Si on pouvait tout effacer et repartir à zéro, on remplacerait sans hésiter le premier concert à vie qu'a donné Steely Dan à Montréal, le 1er juillet 2008, par celui, magnifique, auquel on a eu droit samedi, à la salle Wilfrid-Pelletier. La perfection n'est peut-être pas de ce monde, mais Donald Fagen, Walter Becker, leurs huit musiciens et trois choristes y ont presque accédé sous nos yeux.

Rien à voir avec le concert impeccable mais un peu froid de l'an dernier. Cette fois, il y avait de l'émotion véritable, des moments de pure beauté, et la délicieuse sensation que les musiciens sur scène s'amusaient tout autant que le public, attentif et très enthousiaste. Le chanteur, claviériste et chef d'orchestre Donald Fagen était drôle, généreux et allumé, tout le contraire du gars qui, l'an dernier, avait demandé au public s'il était toujours là.

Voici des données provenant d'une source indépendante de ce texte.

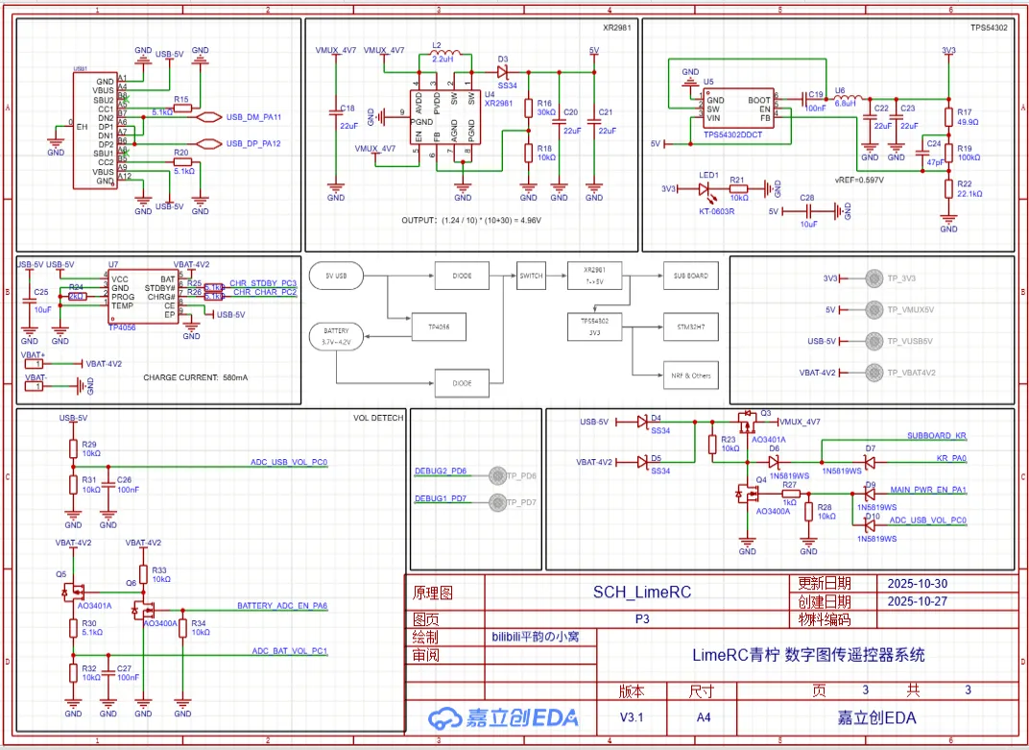Viewport: 1029px width, 750px height.
Task: Select the U7 TP4056 charger chip symbol
Action: pos(142,298)
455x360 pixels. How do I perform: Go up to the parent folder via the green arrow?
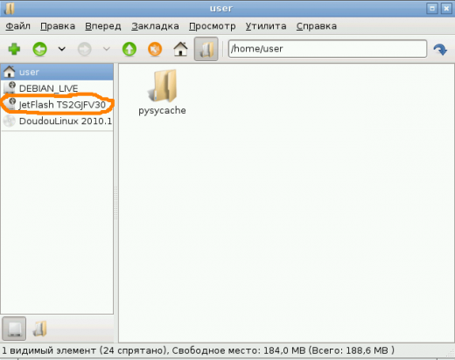coord(130,49)
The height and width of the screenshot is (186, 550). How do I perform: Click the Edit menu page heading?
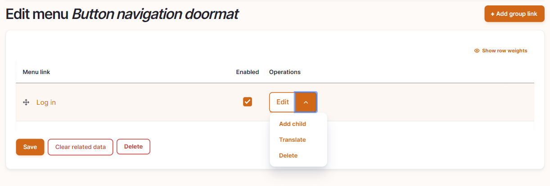[122, 14]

Tout cela s'explique. D'abord, le concert de samedi a démarré en force. Dès le départ, on se serait cru beaucoup plus tard dans la soirée quand un artiste enfile ses gros canons pour faire lever la salle. La clé? L'album Aja, un chef-d'oeuvre qui n'a pas pris une ride depuis 1977 et que Steely Dan nous a joué d'un bout à l'autre pendant les 50 premières minutes du concert : Black Cow, Aja, Deacon Blues, Peg, Home At Last, I Got the Blues et Josie, rares sont les groupes qui ont fait autant de bonnes chansons dans toute une carrière! En plus, ces immortelles ont été jouées très fidèlement avec ce supplément d'âme qui rend les concerts mémorables. L'an dernier, Steely Dan n'avait pas joué l'ambitieuse Aja, mais après l'avoir entendue l'année précédente à Boston, je m'étais dit qu'il était sans doute impossible d'en rendre toute la richesse sur scène, surtout sans le saxophoniste Wayne Shorter. Je m'étais trompé: samedi, elle était plus belle que jamais.

Autre atout majeur: après Aja, Fagen et Becker ont pigé dans leur vaste répertoire des chansons que leur public tenait à entendre, de Bodhisattva à la rarissime et combien appréciée Reelin' in the Years, en guise de rappel. On a également eu droit à Black Friday, My Old School, Kid Charlemagne, Don't Take Me Alive, Babylon Sisters, Hey Nineteen et même Dirty Work que les trois choristes ont chantée, un peu à la manière des Pointer Sisters, puisque le chanteur d'origine, David Palmer, a quitté Steely Dan tout de suite après l'enregistrement de leur premier album en 1972. Ces chanteuses et chacun des musiciens, tous excellents, y sont pour beaucoup dans le succès de ce concert. Je pense aux cuivres, bien sûr, mais surtout au très énergique batteur Keith Carlock et au fabuleux guitariste - et directeur musical - Jon Herington.

Le fait que c'était le tout dernier concert de la tournée a sûrement contribué à cette fébrilité palpable des grandes soirées. Au rappel, l'équipe de la tournée est même venue saluer sur scène et Becker a serré la pince de chacun de ces gars qui travaillent dans l'ombre. Un beau moment.

Si Steely Dan nous avait donné un spectacle de cette intensité et de cette qualité l'an dernier, on n'aurait sans doute pas dû annuler le deuxième concert qui devait avoir lieu à Wilfrid-Pelletier dimanche autour de l'album The Royal Scam. Je parie même que plusieurs des spectateurs comblés de samedi y seraient retournés. Ça sera pour une autre fois.